Stored items
★ ★ ★ ★ ★

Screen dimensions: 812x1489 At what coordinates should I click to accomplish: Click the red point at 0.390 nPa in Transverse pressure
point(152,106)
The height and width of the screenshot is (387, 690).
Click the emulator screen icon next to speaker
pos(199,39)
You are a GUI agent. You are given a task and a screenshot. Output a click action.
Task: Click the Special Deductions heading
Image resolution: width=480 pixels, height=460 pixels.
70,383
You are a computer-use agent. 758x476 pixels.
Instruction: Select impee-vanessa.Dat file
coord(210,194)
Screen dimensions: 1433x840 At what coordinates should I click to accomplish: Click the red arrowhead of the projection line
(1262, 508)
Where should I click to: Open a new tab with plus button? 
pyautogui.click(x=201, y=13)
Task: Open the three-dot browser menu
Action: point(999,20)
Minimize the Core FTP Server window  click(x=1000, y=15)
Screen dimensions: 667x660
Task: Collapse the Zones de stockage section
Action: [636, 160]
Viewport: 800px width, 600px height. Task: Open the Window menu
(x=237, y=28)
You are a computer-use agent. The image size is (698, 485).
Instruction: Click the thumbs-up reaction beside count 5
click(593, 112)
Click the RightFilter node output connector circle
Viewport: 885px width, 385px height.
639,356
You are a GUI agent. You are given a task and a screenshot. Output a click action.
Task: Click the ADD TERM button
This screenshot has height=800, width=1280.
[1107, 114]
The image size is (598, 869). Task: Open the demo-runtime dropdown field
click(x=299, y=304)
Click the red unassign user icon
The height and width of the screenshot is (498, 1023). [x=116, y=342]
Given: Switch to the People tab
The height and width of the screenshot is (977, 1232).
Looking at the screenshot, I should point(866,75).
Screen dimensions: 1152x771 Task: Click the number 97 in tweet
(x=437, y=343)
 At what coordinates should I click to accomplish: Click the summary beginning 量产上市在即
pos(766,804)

★ ★ ★ ★ ★

Prompt
Copy every line of the data where "computer" is found.

The completed task
You are a computer-use agent. 758x476 pixels.
You are a computer-use agent. The image size is (698, 485).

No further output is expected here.